● Aim of the task: If a line below contains the string "accomplish", copy it out.

● Data for this exercise:
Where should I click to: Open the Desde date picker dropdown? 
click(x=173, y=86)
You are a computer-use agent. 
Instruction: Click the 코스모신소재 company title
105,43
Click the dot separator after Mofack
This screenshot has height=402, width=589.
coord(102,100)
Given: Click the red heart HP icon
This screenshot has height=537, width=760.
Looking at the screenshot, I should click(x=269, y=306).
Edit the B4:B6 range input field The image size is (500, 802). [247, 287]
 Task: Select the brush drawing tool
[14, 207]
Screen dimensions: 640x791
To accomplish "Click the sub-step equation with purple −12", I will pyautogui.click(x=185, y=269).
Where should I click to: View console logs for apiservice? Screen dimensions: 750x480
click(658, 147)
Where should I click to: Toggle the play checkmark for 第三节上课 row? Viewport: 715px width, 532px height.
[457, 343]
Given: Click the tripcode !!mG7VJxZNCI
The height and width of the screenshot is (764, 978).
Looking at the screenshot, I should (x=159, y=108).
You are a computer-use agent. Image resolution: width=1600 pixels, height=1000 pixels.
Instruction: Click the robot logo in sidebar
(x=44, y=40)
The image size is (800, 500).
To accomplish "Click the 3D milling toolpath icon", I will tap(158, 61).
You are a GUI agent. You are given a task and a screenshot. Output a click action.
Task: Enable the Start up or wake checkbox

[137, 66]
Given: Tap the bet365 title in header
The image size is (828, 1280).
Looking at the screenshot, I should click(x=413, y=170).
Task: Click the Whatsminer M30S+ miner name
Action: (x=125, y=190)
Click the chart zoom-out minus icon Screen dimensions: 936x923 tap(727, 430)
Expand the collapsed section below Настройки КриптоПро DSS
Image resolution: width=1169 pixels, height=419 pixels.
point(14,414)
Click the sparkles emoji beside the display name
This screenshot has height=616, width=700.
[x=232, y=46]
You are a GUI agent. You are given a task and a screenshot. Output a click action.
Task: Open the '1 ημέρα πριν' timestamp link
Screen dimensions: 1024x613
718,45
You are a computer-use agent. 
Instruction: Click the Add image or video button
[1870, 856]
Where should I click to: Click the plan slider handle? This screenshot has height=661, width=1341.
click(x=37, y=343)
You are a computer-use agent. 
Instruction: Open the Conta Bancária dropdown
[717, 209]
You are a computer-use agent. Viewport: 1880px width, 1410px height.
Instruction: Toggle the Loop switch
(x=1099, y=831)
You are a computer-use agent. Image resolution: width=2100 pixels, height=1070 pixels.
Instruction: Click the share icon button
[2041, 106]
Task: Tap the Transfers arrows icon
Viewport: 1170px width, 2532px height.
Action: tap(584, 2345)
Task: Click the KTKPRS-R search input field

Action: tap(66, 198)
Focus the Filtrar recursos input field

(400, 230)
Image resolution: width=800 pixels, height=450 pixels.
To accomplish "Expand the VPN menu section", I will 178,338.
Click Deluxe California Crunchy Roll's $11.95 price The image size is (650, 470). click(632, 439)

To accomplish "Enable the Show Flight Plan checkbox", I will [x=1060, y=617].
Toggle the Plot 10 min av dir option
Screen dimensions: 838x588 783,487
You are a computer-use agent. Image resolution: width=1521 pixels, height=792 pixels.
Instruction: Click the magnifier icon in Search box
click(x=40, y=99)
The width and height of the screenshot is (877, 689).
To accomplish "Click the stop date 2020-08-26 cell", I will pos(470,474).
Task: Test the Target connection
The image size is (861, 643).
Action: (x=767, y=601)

● Answer section:
To accomplish "Click the sub-step equation with purple −12", I will pyautogui.click(x=185, y=269).
To accomplish "Click the 3D milling toolpath icon", I will tap(158, 61).
To accomplish "Expand the VPN menu section", I will 178,338.
To accomplish "Enable the Show Flight Plan checkbox", I will [x=1060, y=617].
To accomplish "Click the stop date 2020-08-26 cell", I will pos(470,474).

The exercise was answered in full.